Tesco has been on the up recently, but Inside Out London (BBC1, 13 February, 7.30pm) revealed systemic problems remain.
Methodical investigative work by Jonathan Gibson found Tesco has been overcharging customers by failing to remove expired promo tickets. Many shoppers snapping up a two for one deal got charged for both instead. And it wasn’t just one or two stores. Of 50 visited, 33 were riddled with errors.
Why? Because promotions change so frequently that staff tasked with switching the labels got in a “right muddle”. Another checked one out-of-date label but didn’t remove it. It was still there a month later.
Tesco’s initial response was lame. It refused to offer anyone up for interview, instead issuing a statement that said it “took great care to deliver clear and accurate price labels for our customers”. A bold claim, given the extraordinary sloppiness on display. Some labels were weeks out of date. “Too long,” said Martin Fisher from Trading Standards. “Very, very worrying.”
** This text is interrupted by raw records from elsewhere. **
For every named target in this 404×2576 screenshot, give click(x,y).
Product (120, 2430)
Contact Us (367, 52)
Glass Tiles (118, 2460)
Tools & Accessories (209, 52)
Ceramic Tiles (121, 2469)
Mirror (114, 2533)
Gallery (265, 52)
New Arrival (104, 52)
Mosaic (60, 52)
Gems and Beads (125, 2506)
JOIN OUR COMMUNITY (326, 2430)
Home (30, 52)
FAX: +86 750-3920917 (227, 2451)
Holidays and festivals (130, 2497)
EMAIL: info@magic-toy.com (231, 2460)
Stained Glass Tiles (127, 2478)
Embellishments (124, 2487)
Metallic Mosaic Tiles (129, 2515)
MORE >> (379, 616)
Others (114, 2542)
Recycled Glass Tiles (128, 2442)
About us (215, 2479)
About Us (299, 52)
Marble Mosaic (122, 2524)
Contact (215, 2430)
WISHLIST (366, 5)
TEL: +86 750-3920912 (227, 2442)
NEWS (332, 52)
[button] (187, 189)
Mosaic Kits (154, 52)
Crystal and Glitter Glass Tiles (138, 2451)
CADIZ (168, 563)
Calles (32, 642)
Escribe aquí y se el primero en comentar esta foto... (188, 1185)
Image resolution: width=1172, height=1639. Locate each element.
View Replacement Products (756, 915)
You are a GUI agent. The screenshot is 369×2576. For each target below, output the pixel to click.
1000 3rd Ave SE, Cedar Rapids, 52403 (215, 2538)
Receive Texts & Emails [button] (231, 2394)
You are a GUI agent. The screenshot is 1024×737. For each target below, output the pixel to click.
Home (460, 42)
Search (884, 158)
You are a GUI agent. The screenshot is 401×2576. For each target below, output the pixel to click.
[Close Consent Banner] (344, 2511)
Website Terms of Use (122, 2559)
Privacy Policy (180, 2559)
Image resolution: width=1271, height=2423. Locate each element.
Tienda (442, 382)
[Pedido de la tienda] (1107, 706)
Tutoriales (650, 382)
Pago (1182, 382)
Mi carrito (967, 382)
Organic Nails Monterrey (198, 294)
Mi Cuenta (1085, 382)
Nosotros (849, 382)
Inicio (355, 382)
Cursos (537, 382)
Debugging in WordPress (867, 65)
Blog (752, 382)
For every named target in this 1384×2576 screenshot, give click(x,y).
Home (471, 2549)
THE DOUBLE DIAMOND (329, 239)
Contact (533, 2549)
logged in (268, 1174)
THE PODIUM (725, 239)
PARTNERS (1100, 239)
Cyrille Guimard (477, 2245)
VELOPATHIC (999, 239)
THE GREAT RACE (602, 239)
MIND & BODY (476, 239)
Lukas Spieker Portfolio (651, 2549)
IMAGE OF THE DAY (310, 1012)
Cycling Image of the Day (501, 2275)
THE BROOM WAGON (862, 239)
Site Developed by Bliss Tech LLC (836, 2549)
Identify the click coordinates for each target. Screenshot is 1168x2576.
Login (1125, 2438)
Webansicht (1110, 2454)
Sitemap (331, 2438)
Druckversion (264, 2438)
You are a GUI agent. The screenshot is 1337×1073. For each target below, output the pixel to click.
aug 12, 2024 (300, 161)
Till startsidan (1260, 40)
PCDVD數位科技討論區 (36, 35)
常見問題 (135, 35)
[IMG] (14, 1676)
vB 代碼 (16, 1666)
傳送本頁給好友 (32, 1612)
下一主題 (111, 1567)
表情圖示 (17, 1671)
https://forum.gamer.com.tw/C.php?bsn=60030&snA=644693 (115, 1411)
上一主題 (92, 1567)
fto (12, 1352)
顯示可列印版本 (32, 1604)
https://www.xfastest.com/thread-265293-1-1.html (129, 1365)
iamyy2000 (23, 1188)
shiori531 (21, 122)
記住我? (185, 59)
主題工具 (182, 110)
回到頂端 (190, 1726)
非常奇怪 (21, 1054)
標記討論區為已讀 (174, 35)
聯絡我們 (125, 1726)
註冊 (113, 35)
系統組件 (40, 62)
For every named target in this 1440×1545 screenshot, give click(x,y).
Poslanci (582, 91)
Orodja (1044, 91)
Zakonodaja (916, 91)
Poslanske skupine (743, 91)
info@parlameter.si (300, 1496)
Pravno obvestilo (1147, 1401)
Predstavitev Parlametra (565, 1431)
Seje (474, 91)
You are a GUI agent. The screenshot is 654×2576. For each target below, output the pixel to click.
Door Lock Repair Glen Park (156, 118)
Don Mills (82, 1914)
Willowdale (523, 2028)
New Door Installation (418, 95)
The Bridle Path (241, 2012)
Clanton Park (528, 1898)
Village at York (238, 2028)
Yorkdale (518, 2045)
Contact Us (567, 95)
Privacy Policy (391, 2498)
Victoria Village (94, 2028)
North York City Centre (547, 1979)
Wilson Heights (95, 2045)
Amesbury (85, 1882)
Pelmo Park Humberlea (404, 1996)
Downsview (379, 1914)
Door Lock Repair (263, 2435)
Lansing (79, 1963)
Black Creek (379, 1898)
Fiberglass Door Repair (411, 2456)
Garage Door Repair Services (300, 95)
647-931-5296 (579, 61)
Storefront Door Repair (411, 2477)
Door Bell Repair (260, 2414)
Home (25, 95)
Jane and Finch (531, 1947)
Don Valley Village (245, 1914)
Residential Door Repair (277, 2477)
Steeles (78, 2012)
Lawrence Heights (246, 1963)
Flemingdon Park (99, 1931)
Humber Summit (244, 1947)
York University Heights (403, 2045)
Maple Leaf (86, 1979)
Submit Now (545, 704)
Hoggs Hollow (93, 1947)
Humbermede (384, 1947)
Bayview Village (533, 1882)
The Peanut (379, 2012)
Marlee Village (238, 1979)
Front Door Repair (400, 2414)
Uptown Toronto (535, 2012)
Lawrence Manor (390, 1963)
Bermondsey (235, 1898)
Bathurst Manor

Apologists will suggest mistakes will always occur due to the complexities of running so many promotions across so many lines in so many stores. I don’t buy that. Just don’t run them. Any promo strategy that routinely rips off customers is fundamentally flawed.
Tesco has now vowed to investigate, “double-checking” promotional paper tickets across 3,500 stores. Which sounds like as much fun as painting the Forth Bridge. And it’s probably also having (another) chat about switching to relatively expensive NFC/LED labelling instead.